It’s hard to believe that the two blokes slurring their way through an endless mumble of platitudes and limp gags were once the leading lights of the ’60s psychedelic mind-revolution.
Alongside Neal Cassady Kesey and Babbs piloted a bus called ‘Furthur’ across brain-dead America in 1964, dispensing drug dharma in every town they cracked. Tonight it’s a stand-up show for our two heroes and as far as anti-drug propaganda goes it couldn’t have been nearer the mark.
They bleat on about how rock’n’roll these days is too loud and you can’t make out the lyrics and all the usual cyber-bilge about the Internet, indulge in group-chanting and tell us to love Mother Teresa and Hitler (get me a baseball bat).
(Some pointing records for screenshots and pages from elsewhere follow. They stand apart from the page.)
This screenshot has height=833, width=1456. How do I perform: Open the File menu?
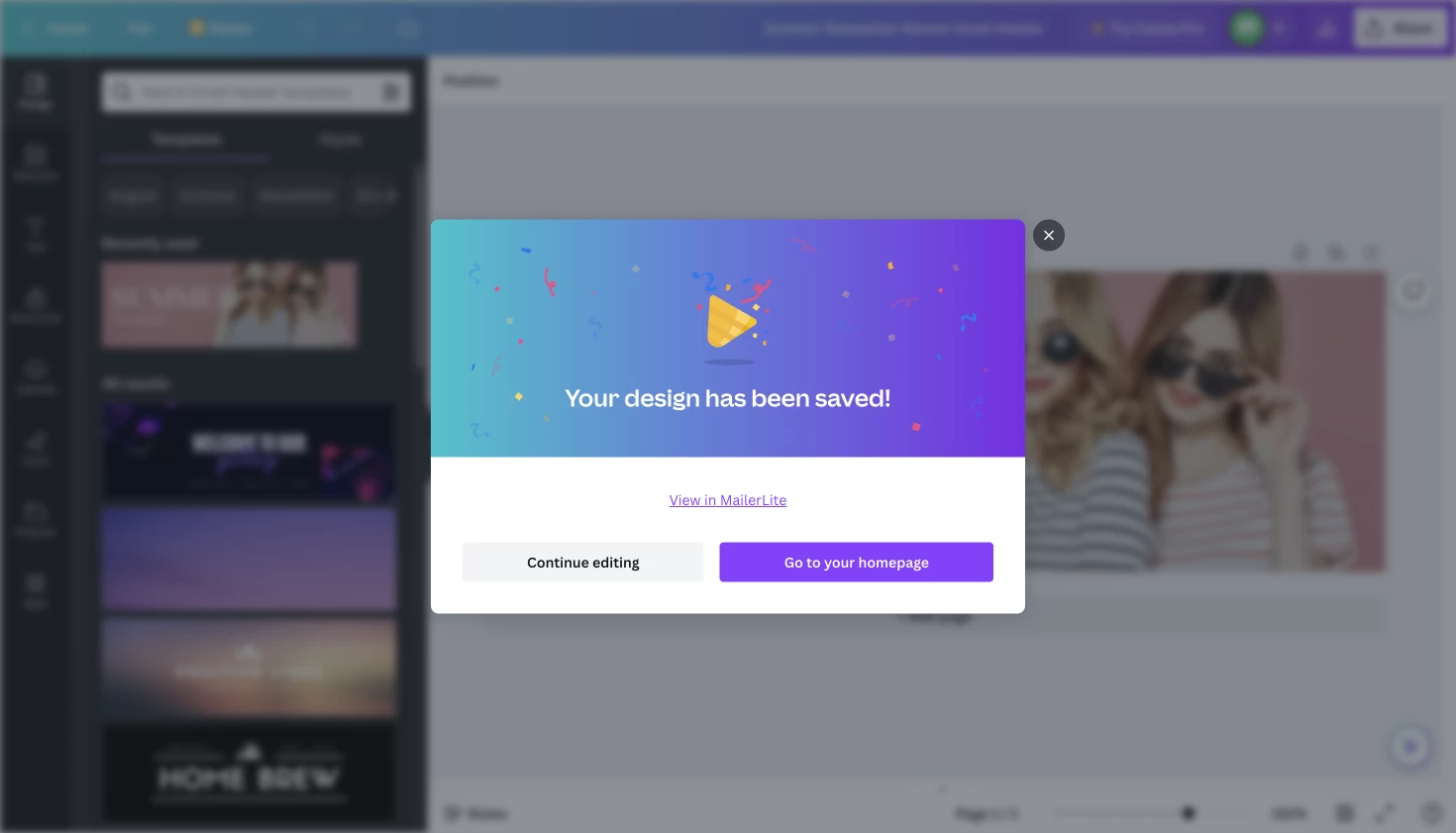coord(139,29)
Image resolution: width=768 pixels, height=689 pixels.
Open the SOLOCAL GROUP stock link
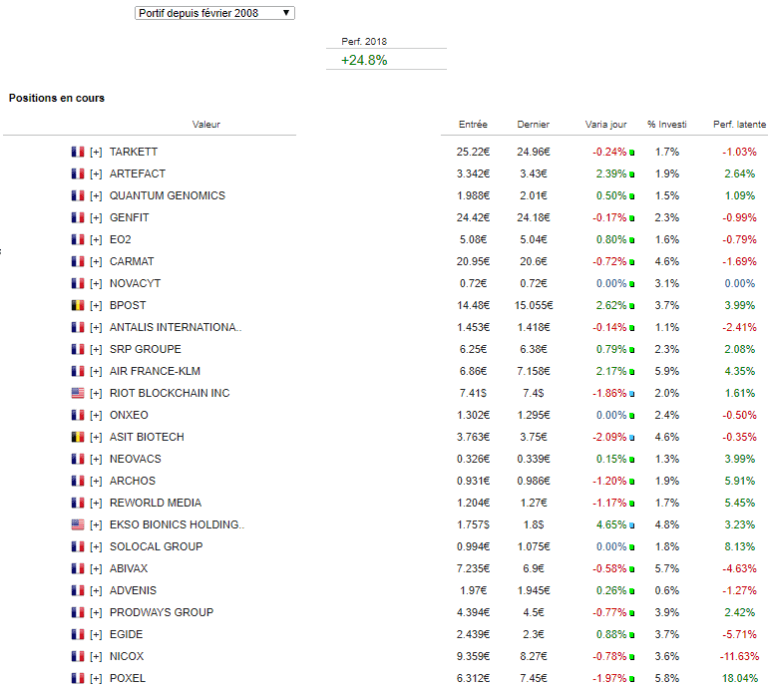(156, 547)
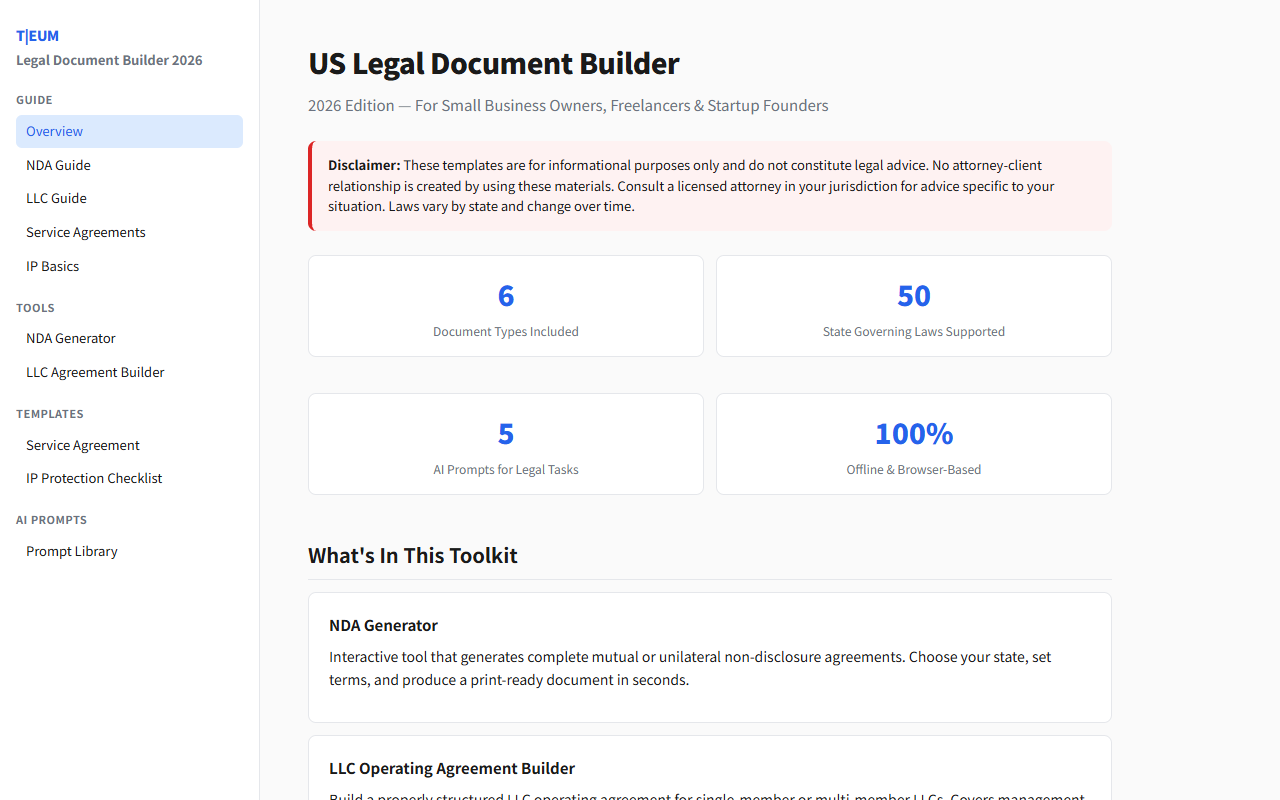Click the TOOLS section header

click(35, 308)
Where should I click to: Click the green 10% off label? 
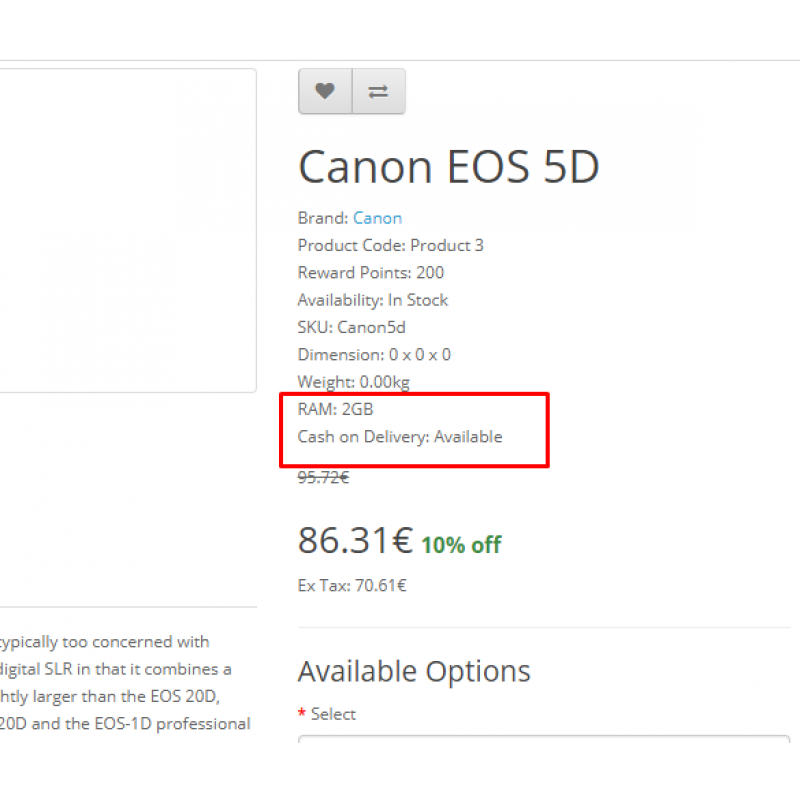[x=461, y=545]
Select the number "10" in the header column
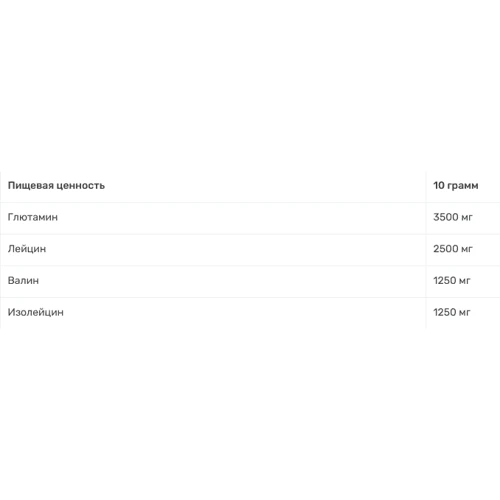500x500 pixels. pyautogui.click(x=439, y=185)
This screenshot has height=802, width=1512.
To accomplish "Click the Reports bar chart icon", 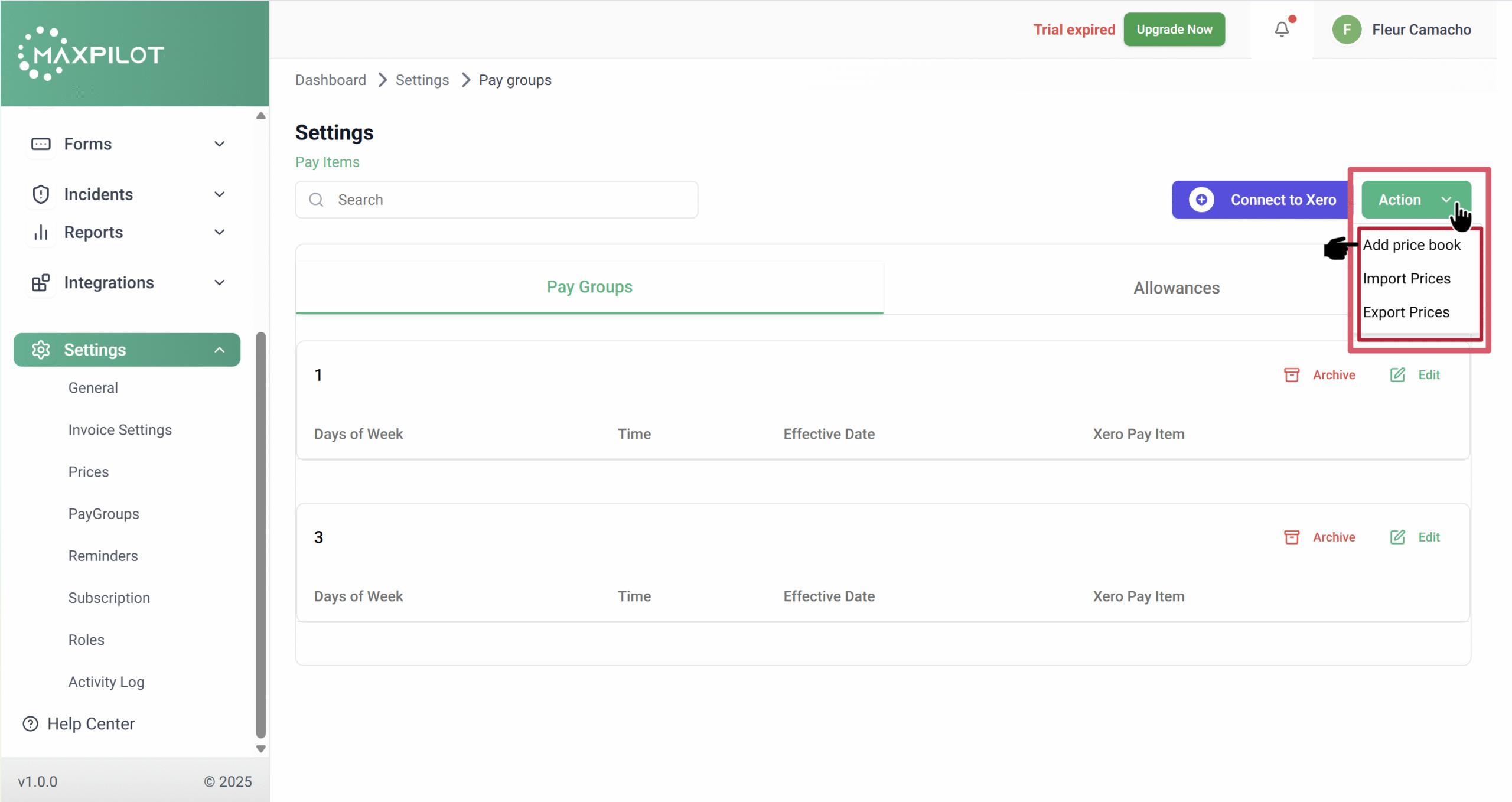I will tap(41, 233).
Kens, the message is loud and clear – prolonged drug use obviously turns your mind to mush. Goodnight.
Things improve with the appearance of composer Steve Martland and the Spiritualized Orchestra. Two minutes in and Jason Pierce‘s seemingly inexplicable decision to dismiss most of his band starts to make some kind of sense. He’s flanked by a mass of players, dwarfed by banks of keyboards, xylophones, guitar amps and a choir. The stage is illuminated by rows of candles as the choir starts to chant, giving the whole piece the feel of a mass. As the ‘Ohm’ increases, Jason rises towards the mic for a magisterial take on ‘Ladies And Gentlemen We Are Floating In Space’.
The whole set is one massive composition, with Martland signalling sweeps of operatic chant and sax duelling. Much of it brings to mind some of the devotional music of minimalist composers such as Arvo Pdrt, but Jason still manages to sail through an elegiac version of Spacemen 3‘s ‘Lord, Can You Hear Me?’ before tumbling back into the avant-chaos.
It’s absolutely overwhelming, such a huge leap into unknown tongues that you really get the feeling you’re witnessing a momentous turning point. At this jaded, late point in the history of rock-whatever, the creeping spine tingle and howls of derision that accompanied Dylan‘s ’66 electric epiphanies is hard to replicate, but tonight something really clicked and stirred.
It looks like the old band just weren’t up to realising Jason‘s ecstatic visions and judging by the after-gig moaning from disgruntled punters, he might even shed some fans. Either way, the controls are firmly set for the heart of the sun and they’re taking off with or without your permission. Don’t get left behind.